• Extrait du document:
○ ○ ○ ○

Hier, nous évoquions une pratique instituée il y a quelques jours par le site des impôts : forcer les utilisateurs à regarder une vidéo avant de pouvoir entrer. Si cette obligation pose problèmes à différents niveaux, c'est surtout de données personnelles dont il a été question dans les différents articles de presse publiés depuis (voir ici, là ou encore là).
Il faut dire que le contexte est particulier, avec l'affaire Cambridge Analytica, les multiples explications de Facebook et l'arrivée prochaine du RGPD en Europe (voir notre analyse). Mais en la matière, le site des impôts n'est pas le seul à être critiquable. En réalité, de nombreux sites publics font encore preuve d'un certain laxisme en la matière.
Laisser le choix est une possibilité, la CNIL le prouve
Bien entendu, celui de la CNIL est presque l'exemple parfait des règles à suivre : sur une première connexion, aucun cookie non technique n'est déposé et aucun tracker n'est présent.
Vous pouvez accepter ou refuser l'ensemble des services tiers ou personnaliser vos choix. C'est notamment le cas pour Dailymotion, Vimeo ou YouTube, utilisés pour la diffusion de vidéo, mais aussi Facebook ou Twitter. En cas de refus ou d'absence de réponse, les modules seront bloqués pour éviter toute fuite de donnée.
Le seul regret sera alors de ne pas avoir de solution pour voir les vidéos de la CNIL sans accepter une collecte de données.
L'absence d'une plateforme vidéo commune aux services de l'État
Car contrairement à l'Assemblée nationale ou au Sénat, les différentes administrations et autres autorités n'ont aucun service d'hébergement sur lequel se reposer. Les pratiques diffèrent d'ailleurs d'un site à l'autre, certains se reposant plus sur Dailymotion que sur YouTube par exemple.
Si cette solution a l'intérêt d'avoir un petit côté « French Tech », Dailymotion appartenant à Vivendi, cela ne change rien concernant la collecte de données pouvant être exploitées à des fins publicitaires. Dès lors, on se demande pourquoi l'État n'a pas déjà mis en place un partenariat visant à permettre une diffusion sans collecte sur des sites publics, ou même à proposer directement sa propre infrastructure d'hébergement.
À l'heure où les questions de souveraineté numérique, de mise en commun des outils et de respect de la vie privée sont au cœur des préoccupations, par exemple avec la mise en place d'une messagerie chiffrée, cela semble être une piste à creuser.
Le site de l'Élysée cumule les faux pas
Et en la matière, le site des impôts n'est pas vraiment le pire du genre. On pensera notamment au site de l'Élysée, qui devrait pourtant être la figure de proue d'une République numérique.
Dès que vous arrivez sur le site, une fenêtre modale s'affiche afin de vous inciter à suivre le compte de l'institution sur Facebook, mettant fièrement en valeur ses 421 000 « J'aime » acquis en partie de cette manière. Les plus taquins noteront qu'aucun lien ne permet d'ailleurs de voir le contenu de la page avant de l'aimer.
Il est possible de fermer cette fenêtre et ce choix sera ensuite enregistré via un cookie. Sur le site, qui ne bénéficie pas d'une connexion sécurisée, le bandeau relatif à la vie privée se contente d'un message et d'un simple « Je comprends ». Ici, pas de choix possible, malgré l'arrivée du RGPD.

○ ○ ○ ○

• Consignes de l'exercice:
[1] Les affirmations suivantes concordent-elles avec l'article sur les données personnelles et les sites publics ? Pour chacune, répondez par oui ou par non en citant à l'identique les mots décisifs de l'article. (a) Lors d'une première connexion au site de la CNIL, aucun tracker n'est présent. (b) Le site de l'Élysée bénéficie d'une connexion sécurisée. (c) Les différentes administrations disposent d'un service d'hébergement sur lequel se reposer.
[2] Recopiez mot pour mot le passage de l'article sur les données personnelles et les sites publics compris entre « Hier, nous évoquions » et « en la matière. », ces deux bornes incluses.
[3] Poursuivez l'article sur les données personnelles et les sites publics à partir de l'endroit où il s'arrête.

• Extrait des données:

○ ○ ○ ○

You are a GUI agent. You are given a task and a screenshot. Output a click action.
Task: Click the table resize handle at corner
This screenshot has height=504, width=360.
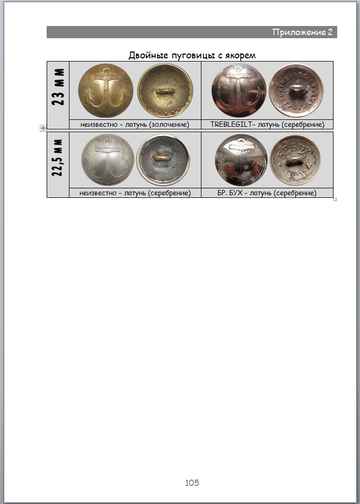point(335,199)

○ ○ ○ ○

• Réponses finales:
[1]
(a) Oui : « sur une première connexion, aucun cookie non technique n'est déposé et aucun tracker n'est présent ».
(b) Non : « Sur le site, qui ne bénéficie pas d'une connexion sécurisée ».
(c) Non : « les différentes administrations et autres autorités n'ont aucun service d'hébergement sur lequel se reposer ».

[2]
Hier, nous évoquions une pratique instituée il y a quelques jours par le site des impôts : forcer les utilisateurs à regarder une vidéo avant de pouvoir entrer. Si cette obligation pose problèmes à différents niveaux, c'est surtout de données personnelles dont il a été question dans les différents articles de presse publiés depuis (voir ici, là ou encore là).
Il faut dire que le contexte est particulier, avec l'affaire Cambridge Analytica, les multiples explications de Facebook et l'arrivée prochaine du RGPD en Europe (voir notre analyse). Mais en la matière, le site des impôts n'est pas le seul à être critiquable. En réalité, de nombreux sites publics font encore preuve d'un certain laxisme en la matière.

[3]
Et pour cause, par défaut, ce sont une dizaine de domaines tiers qui sont contactés comme le montre Kimetrak : Facebook, Google Analytics, Instagram et Twitter. Principalement des outils de multinationales américaines vivant de la collecte de données, qui sauront donc sur quelles pages du site vous êtes passé, pendant combien de temps, etc.
On note également la présence de XVox, un produit français de synthèse vocale utilisée afin de rendre le site plus accessible « aux personnes mal-voyantes et aux personnes ayant des difficultés de lecture ».
Du côté des vidéos, c'est la même chose : sur la page dédiée, on note pas moins de 18 domaines tiers chargés sans la moindre action de l'utilisateur, en cas de lecture d'un contenu, on peut grimper à près d'une trentaine avec le chargement de tous les éléments publicitaires de Dailymotion.
Les sites de nos institutions bourrés d'appels à des services américains, sans consentement
Malgré les efforts de la CNIL pour prêcher la bonne parole et recommander des solutions comme Xiti ou Matomo (ex-Piwik), ce constat se retrouve dans de nombreux autres sites officiels.
Le site du gouvernement n'est pas non plus en connexion sécurisée et contacte systématiquement les serveurs de Facebook et Instagram. On retrouve plusieurs services de Google sur les pages internes et Dailymotion est utilisé pour la diffusion de vidéo, avec un compteur de domaines tiers grimpant à une vingtaine en général.
Le site de l'Assemblée nationale mesure son audience via Google Analytics, tout comme celui du Sénat qui est friand d'éléments issus de Twitter. Même chose à l'Arcep, qui affiche pourtant... un message de prise en compte de Do Not Track. Le régulateur des télécoms a néanmoins droit à un accès sécurisé.
On pourrait continuer avec Service-public.fr, Hadopi, le site du CSA, ou même de l'audiovisuel public qui affiche un haut respect des données personnelles, mais contient pourtant également plusieurs traceurs, même en cas de refus de la part de ses visiteurs. Bref, il reste encore du travail.
Respect de la vie privée : quels actes après les débats parlementaires ?
Espérons néanmoins que l'arrivée du RGPD dans un peu plus d'un mois permettra de faire bouger les lignes et évoluer les consciences. D'autant que lors des débats à l'Assemblée nationale, puis au Sénat, le gouvernement s'est dit plutôt favorable à des avancées en la matière.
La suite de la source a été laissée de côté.